While it is still unclear how the new system will operate in London, planning reform should help with housing delivery. The idea of shifting from “development control” to “zoning” seems inherently reasonable. Too much time and money is spent by developers, consultants, councillors and planners thrashing out permissions for individual schemes, balancing housing targets with local campaigners’ concerns, design considerations, viability assessments and national policy.

Pushing those debates “upstream”, to properly involve local people in preparing local plans and design codes and then allowing councils, housing associations and developers to get on with building, should both empower citizens, and reduce red-tape and delays.

Furthermore, given the shoddiness of some recent housing, the government is right to underline the importance of design quality throughout. Good design will help secure community assent for urgently-needed new development and also create better places, improve everyday life, and ensure that we enhance our landscape with beautiful new buildings that can last, rather than despoiling it with crappy ones which will make future generations scratch their heads in bewilderment.

Speaking at the launch of the Office for Place, secretary of state Robert Jenrick underlined the importance attached by government to design, citing the revised National Planning Policy Framework, which threads “beauty” into policy, and a National Model Design Code, which sets the framework for local codes.

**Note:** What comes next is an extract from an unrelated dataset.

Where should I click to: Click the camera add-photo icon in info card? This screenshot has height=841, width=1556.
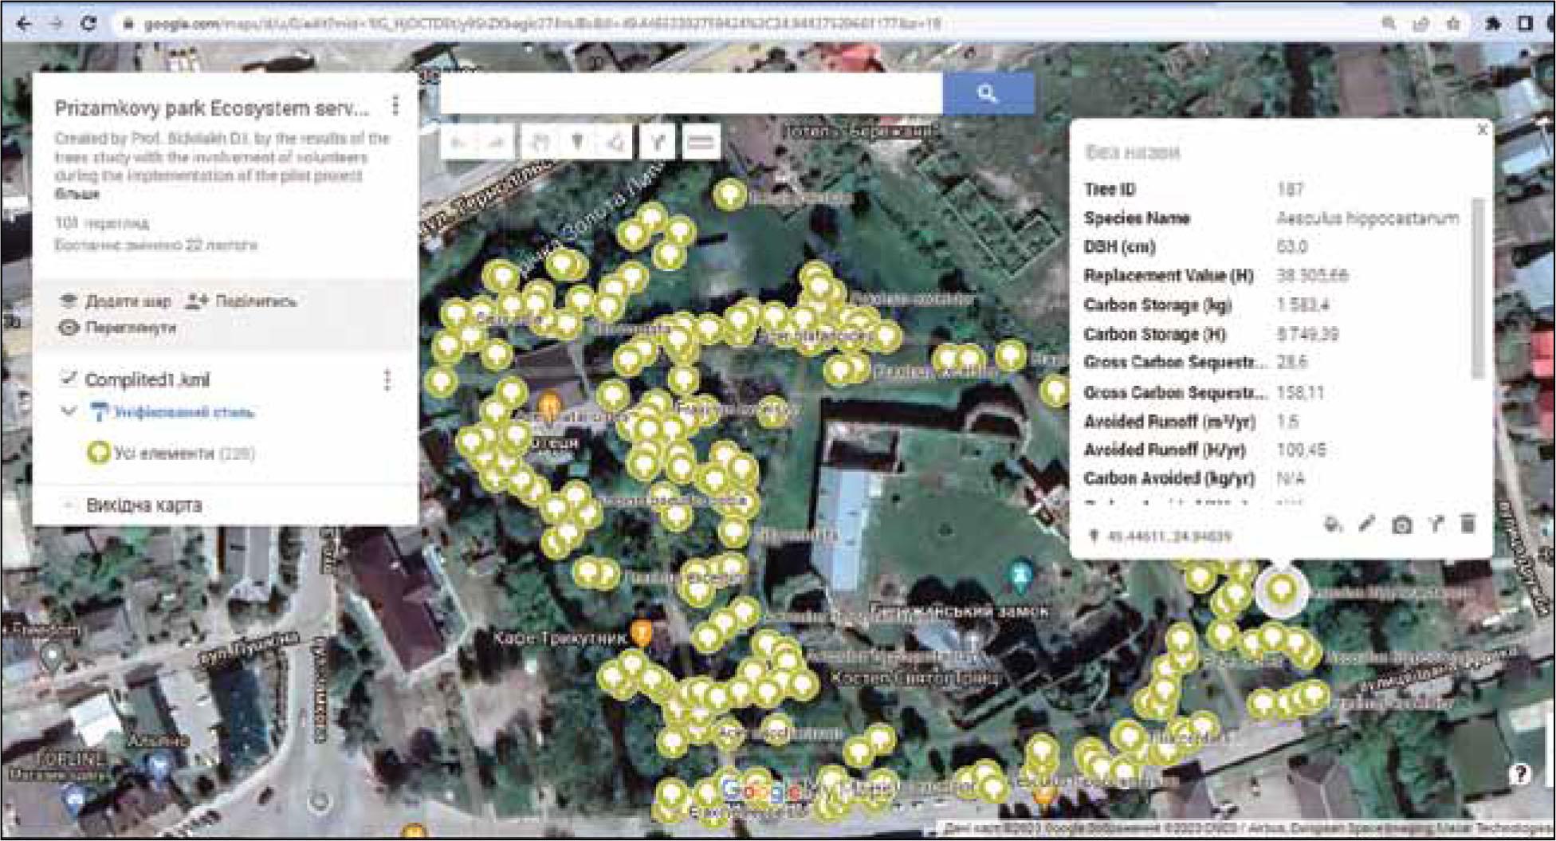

The Office for Place itself, which will initially be based in Jenrick’s Ministry for Housing, Communities and Local Government and chaired by Nicholas Boys Smith, who headed the Government’s Building Better, Building Beautiful Commission, will support communities and the development industry in creating “popular, healthy, beautiful and sustainable places”.

So far, so laudable. But Jenrick seemed unable to resist lunging for the big red button marked “culture war”, declaring that “Poll after poll suggests we prefer the homes built before planning really began with the 1947 Planning Act, not those that came after,” and decrying unspecified “post-war mistakes”.

This broad dismissal of post-war design and planning prompts questions and concerns about precisely how “beauty” will be defined, especially given extensive press briefing about “traditional architectural styles” and local materials. Is beauty to be defined as traditional, and vice-versa? There seems to be a tide of anti-modernist sentiment. In a recently article called ‘Why is the Modern World So Ugly?’, Alan de Botton asserted that “when architecture reached modern times, the very word beauty became taboo”.

This seems sweeping to say the least. It is true that Adolf Loos rejected the highly decorated styles of the early 20th Century in his writings, which are often seen as a foundation stone of modernism, and Le Corbusier talked of homes as “machines for living”. But it was gratuitous ornament that they rejected, not the whole concept of beauty. For the early modernists, the beauty of structures resided in the honest and expressive use of good materials, not in applying “lipstick to the gorilla”.

London, like other UK cities, has some great examples of modernist housing, much of it designed by the huge teams of architects who worked for the post-war London County Council, for the Greater London Council and for boroughs such as Camden. Council estates like Lillington Gardens, Alexandra Road, Churchill Gardens, Odhams Walk, Golden Lane and Balfron Tower are very different expressions of modernist style, but all were designed with an eye to beauty in their scale, in the interplay between materials and greenery, in the use of light and shadow.

These schemes are popular with residents too, as shown by recent controversies over redevelopment of Cressingham Gardens and Central Hill in Lambeth. And modernist private schemes such as the Barbican (pictured) and Blackheath’s Span Houses are also highly sought after. “Legions of international tourists normally flock to our market towns and cathedral cities,” Jenrick said. They increasingly flock to the Barbican and Blackheath too.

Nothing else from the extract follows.